**SOURCE TEXT**
- - - -
Scientific classification
- Kingdom: Plantae
- Clade: Embryophytes
- Clade: Tracheophytes
- Clade: Angiosperms
- Clade: Eudicots
- Clade: Rosids
- Order: Sapindales
- Family: Rutaceae
- Genus: Acronychia
- Species: A. laevis
- Binomial name: Acronychia laevis J.R.Forst. & G.Forst.
- Synonyms: Acronychia laevis J.R.Forst. & G.Forst. var. laevis; Acronychia laevis var. longiflora Domin; Acronychia laevis var. normalis F.M.Bailey nom. inval.; Acronychia laevis var. purpurea F.M.Bailey; Jambolifera laevis (J.R.Forst. & G.Forst.) Kuntze;

= Acronychia laevis =

- Genus: Acronychia
- Species: laevis
- Authority: J.R.Forst. & G.Forst.
- Conservation status: LC
- Synonyms: Acronychia laevis J.R.Forst. & G.Forst. var. laevis, Acronychia laevis var. longiflora Domin, Acronychia laevis var. normalis F.M.Bailey nom. inval., Acronychia laevis var. purpurea F.M.Bailey, Jambolifera laevis (J.R.Forst. & G.Forst.) Kuntze

Species of flowering plant

Acronychia laevis, commonly known as hard aspen, glossy acronychia or northern white lilly pilly, is a species of shrub or small tree in the citrus family. It is native to eastern Australia (Queensland and New South Wales) Lord Howe Island, and New Caledonia. It has simple, elliptical to egg-shaped leaves, groups of creamy white flowers and fleshy, mitre-shaped to spherical fruit.
- - - -
**LISTED RECORDS**
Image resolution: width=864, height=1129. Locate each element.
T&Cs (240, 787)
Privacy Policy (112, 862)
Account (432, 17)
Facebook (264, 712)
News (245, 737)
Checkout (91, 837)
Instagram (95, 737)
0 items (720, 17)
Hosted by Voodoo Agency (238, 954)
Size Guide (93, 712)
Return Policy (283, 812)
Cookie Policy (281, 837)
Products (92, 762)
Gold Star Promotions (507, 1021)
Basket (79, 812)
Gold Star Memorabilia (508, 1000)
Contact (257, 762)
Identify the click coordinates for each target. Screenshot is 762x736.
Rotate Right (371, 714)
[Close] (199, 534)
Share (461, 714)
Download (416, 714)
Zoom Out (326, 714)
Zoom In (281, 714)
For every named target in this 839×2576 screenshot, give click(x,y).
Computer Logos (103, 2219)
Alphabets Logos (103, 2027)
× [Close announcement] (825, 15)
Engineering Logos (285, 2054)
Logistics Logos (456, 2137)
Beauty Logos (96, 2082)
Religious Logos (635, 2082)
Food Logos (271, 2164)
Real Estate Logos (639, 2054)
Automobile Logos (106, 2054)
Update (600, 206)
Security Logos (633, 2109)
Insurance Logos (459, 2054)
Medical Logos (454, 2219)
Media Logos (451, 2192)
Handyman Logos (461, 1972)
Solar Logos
- - - -
**SET OF TASKS**
1. List every clade named in the classification of the Acronychia laevis text.
2. What does the Acronychia laevis text say the fruit of this species is like?
3. Write a continuation of the Acronychia laevis text, picking up after its last sentence.
The material is separate from the Acronychia laevis text.

**TASK-BY-TASK OUTPUTS**
1. Embryophytes, Tracheophytes, Angiosperms, Eudicots, Rosids

2. The fruit is fleshy and mitre-shaped to spherical.

3.
==Description==
Acronychia laevis is a shrub or small tree that typically grows to a height of 12 m. The trunk has fairly smooth, fawn bark with some vertical lines and wrinkles. The leaves are arranged in opposite pairs and are simple, elliptic to egg-shaped with the narrower end towards the base, 25–100 mm long and 10–50 mm wide on a petiole 3–30 mm long. The leaves are shiny green on both sides with a blunt or rounded tip and have oil dots that may be seen using a lens and a bright light. The flowers are mainly arranged in leaf axils in cymes 15–70 mm long, each flower on a pedicel 3.5–13 mm long. The four sepals are 0.5–1.5 mm wide, the four petals creamy white and 5–9 mm long and the eight stamens alternate in length. Flowering occurs from February to June and the fruit is a fleshy mitre-shaped to more or less spherical, dark pink drupe 7–10 mm long containing reddish-brown seeds about 4 mm long.

==Taxonomy==
Acronychia laevis was first described in 1775 by German naturalists Johann Reinhold Forster and Georg Forster who published the description in their book Characteres Generum Plantarum. The specific epithet laevis is the Latin adjective "smooth", and refers to the new shoots and leaves.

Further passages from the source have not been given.